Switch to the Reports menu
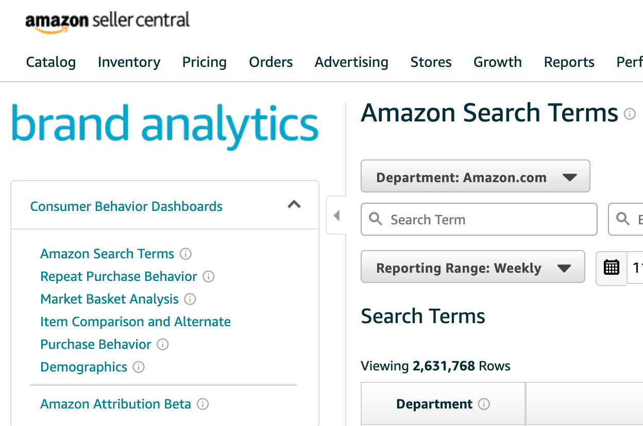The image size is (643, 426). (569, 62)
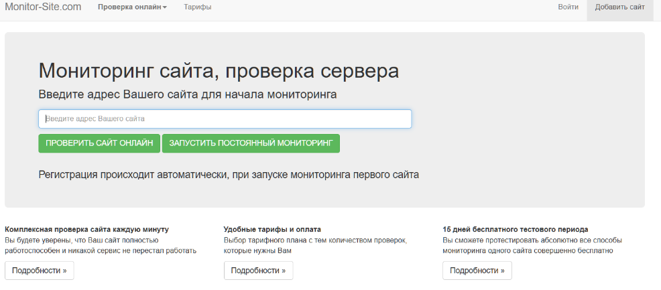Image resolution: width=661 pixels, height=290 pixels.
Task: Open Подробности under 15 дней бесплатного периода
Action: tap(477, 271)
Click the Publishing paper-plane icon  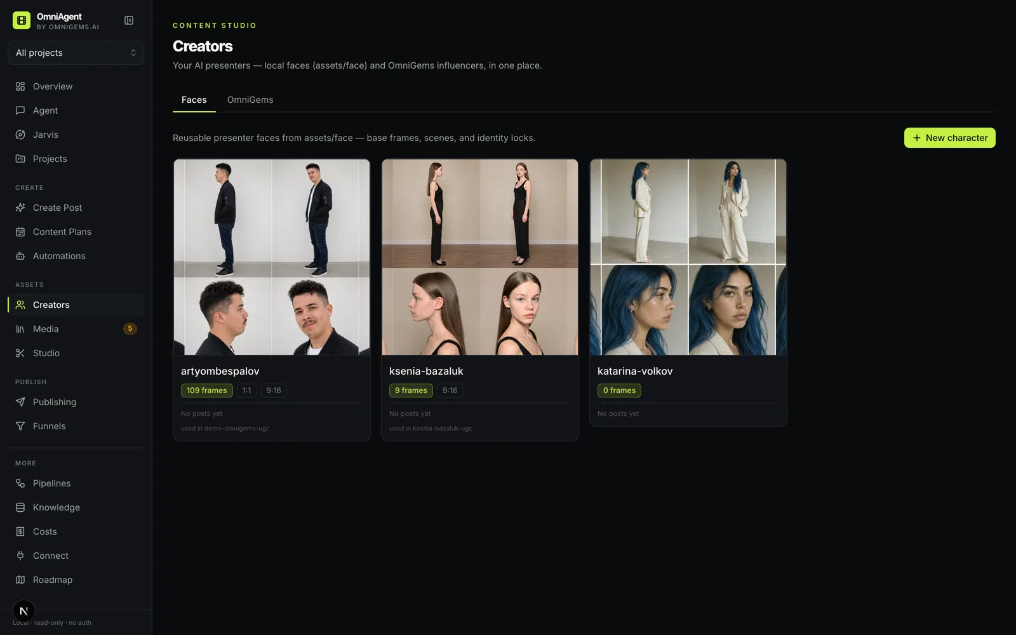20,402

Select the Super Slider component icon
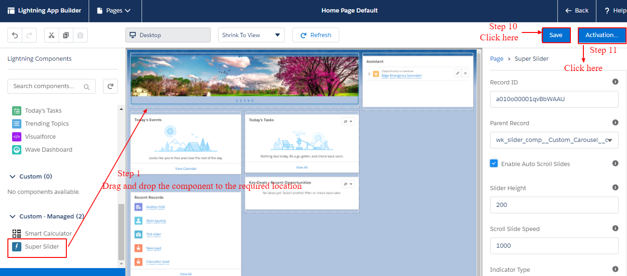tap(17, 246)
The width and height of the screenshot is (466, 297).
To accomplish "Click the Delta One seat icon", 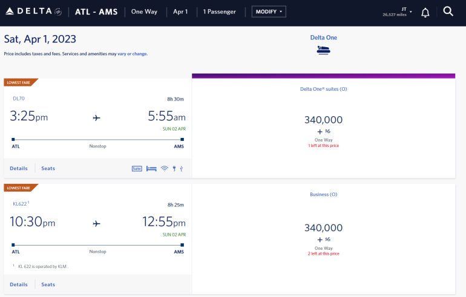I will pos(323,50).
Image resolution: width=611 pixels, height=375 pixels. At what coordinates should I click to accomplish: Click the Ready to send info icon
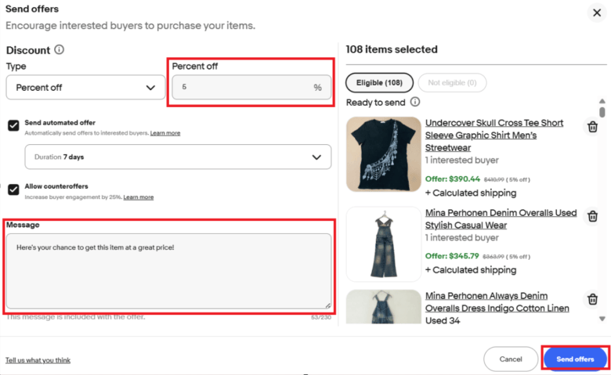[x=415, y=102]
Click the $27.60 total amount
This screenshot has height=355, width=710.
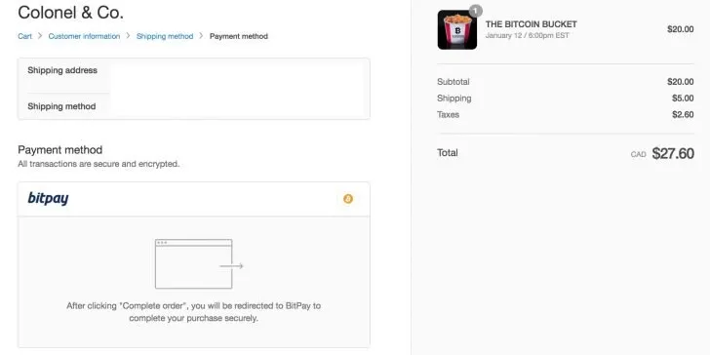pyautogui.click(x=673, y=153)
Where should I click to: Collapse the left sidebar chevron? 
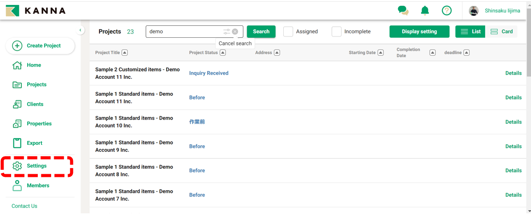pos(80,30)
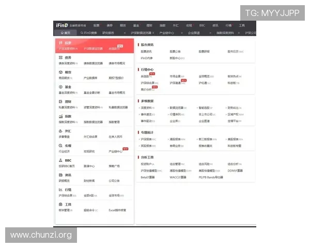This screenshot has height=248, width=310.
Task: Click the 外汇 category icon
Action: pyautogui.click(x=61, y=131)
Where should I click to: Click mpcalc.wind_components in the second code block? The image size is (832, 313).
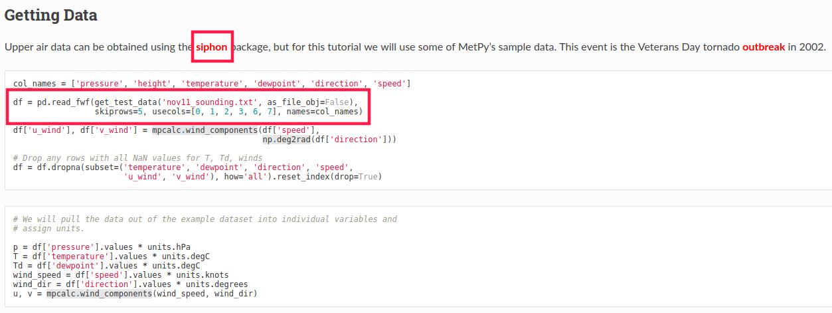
··········
## Task goal:
Could you rewrite the rows from the one containing "Image resolution: width=611" through the last row, both included, swapping "total amount" for "order total" and changing nothing else? Leave the pictures out.

## Completed task:
Image resolution: width=611 pixels, height=375 pixels. At what coordinates should I click to accomplish: Click the Ready to send info icon
[x=415, y=102]
Click the $27.60 order total
This screenshot has height=355, width=710.
pyautogui.click(x=673, y=153)
Where should I click to: Collapse the left sidebar chevron? 
pos(80,30)
This screenshot has height=248, width=310.
Task: Click the 外汇 category icon
Action: pyautogui.click(x=61, y=131)
Where should I click to: Click mpcalc.wind_components in the second code block? The image size is (832, 313).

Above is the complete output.